■ EXERCISE: Omit all pictures. Print the remaining lines exactly, from the start of the data through the line containing "Task: Close the Libraries panel".

■ DATA LISTING:
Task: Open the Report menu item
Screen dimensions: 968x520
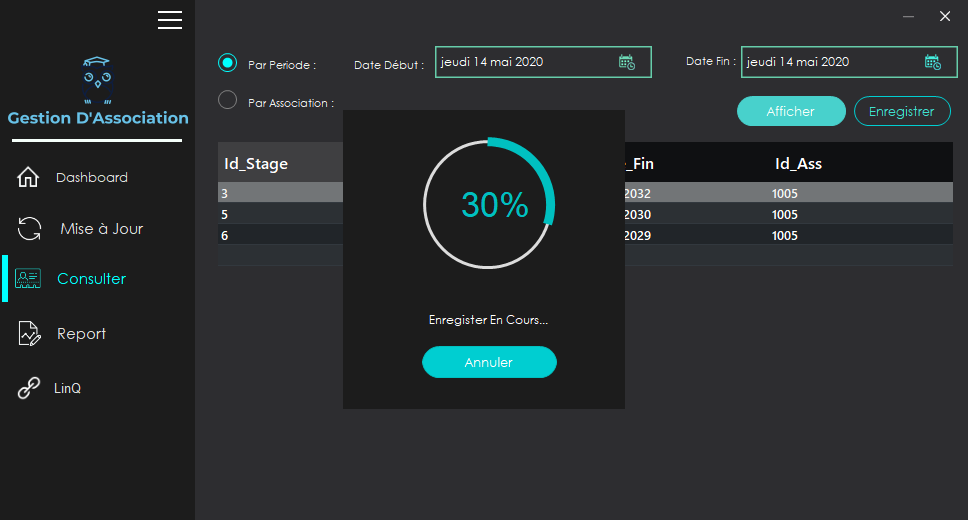Action: point(81,334)
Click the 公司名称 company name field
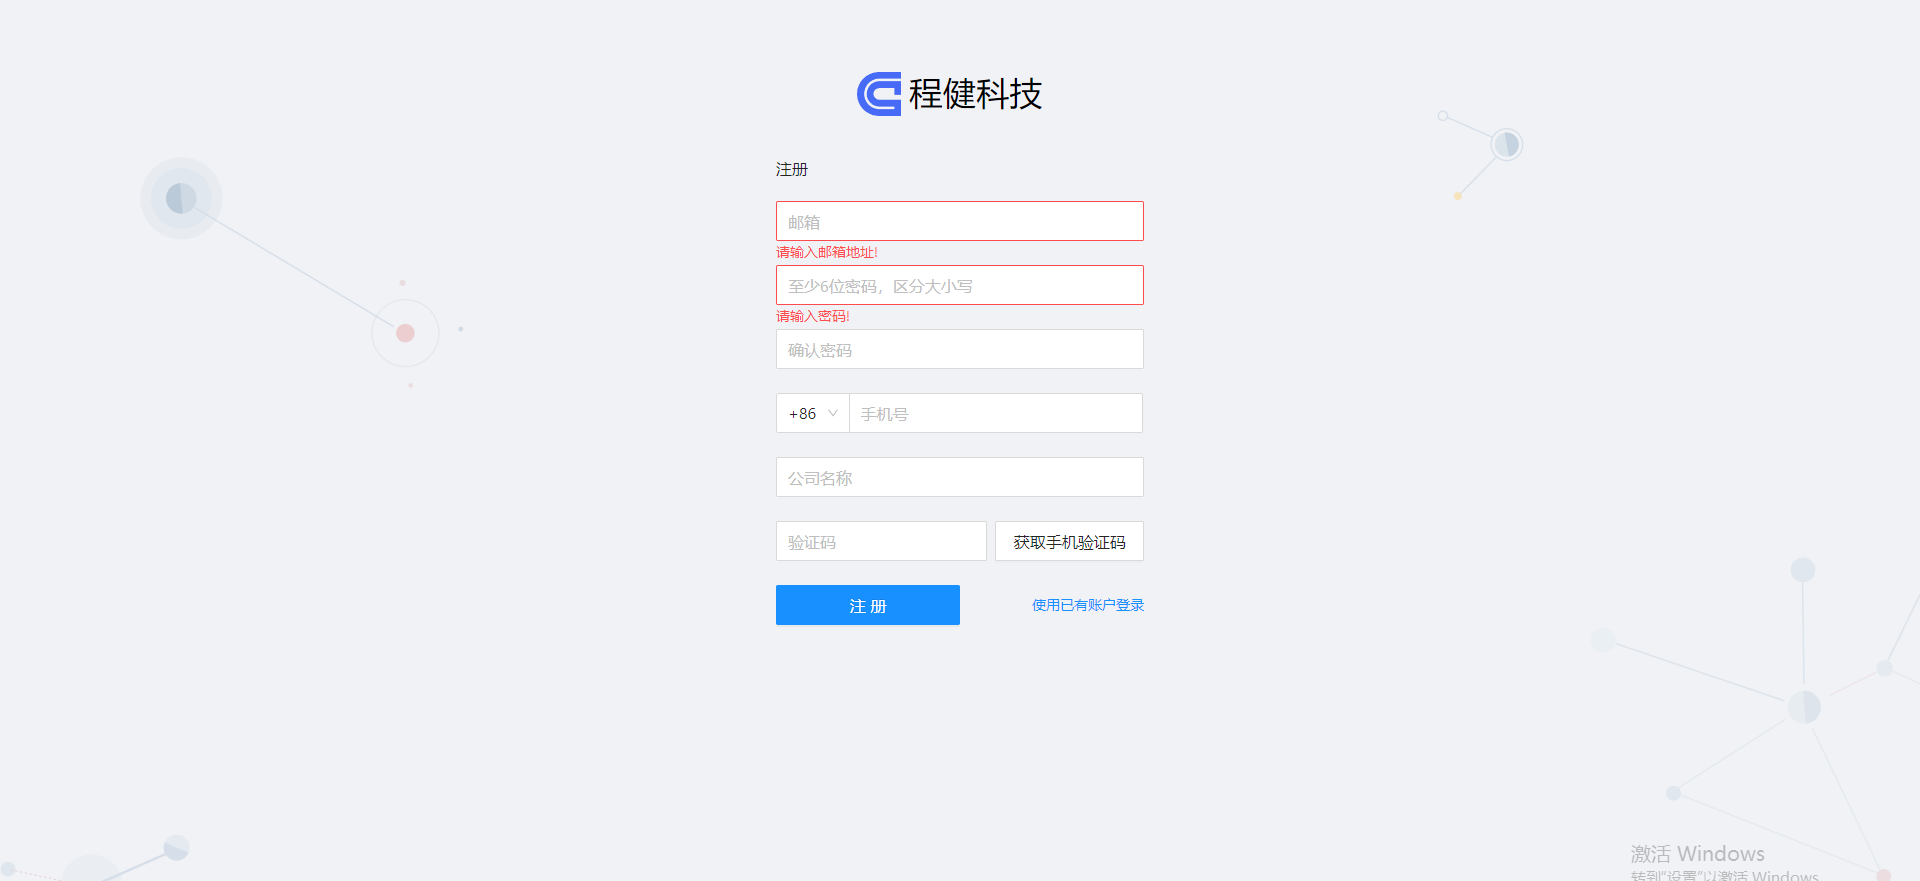 (x=960, y=477)
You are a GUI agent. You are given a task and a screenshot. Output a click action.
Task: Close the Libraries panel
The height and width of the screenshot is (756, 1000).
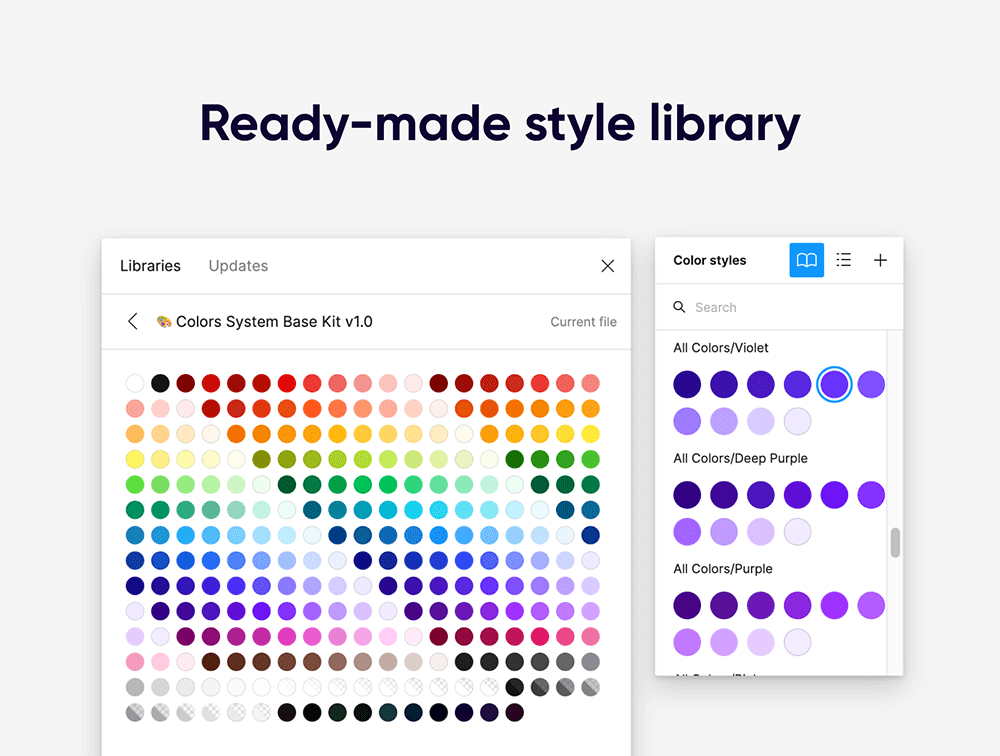607,266
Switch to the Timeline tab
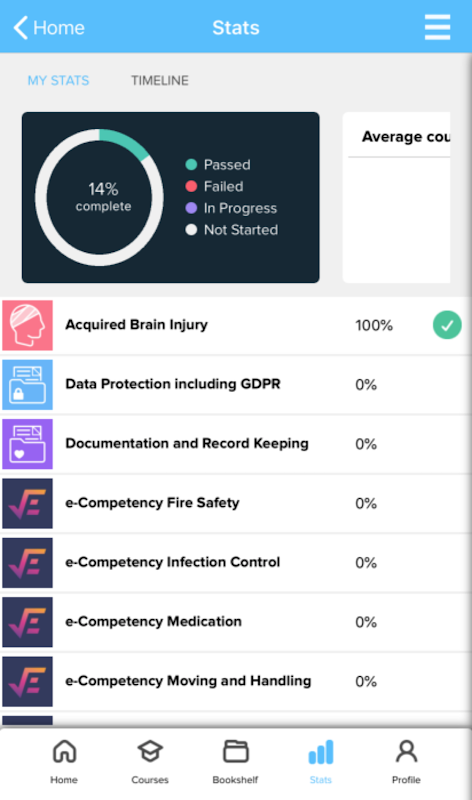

■ RESPONSE FOR THIS EXERCISE:
Task: Open the Report menu item
Screen dimensions: 968x520
Action: point(81,334)
Click the 公司名称 company name field
 (x=960, y=477)
You are a GUI agent. You are given a task and a screenshot. Output a click action.
Task: Close the Libraries panel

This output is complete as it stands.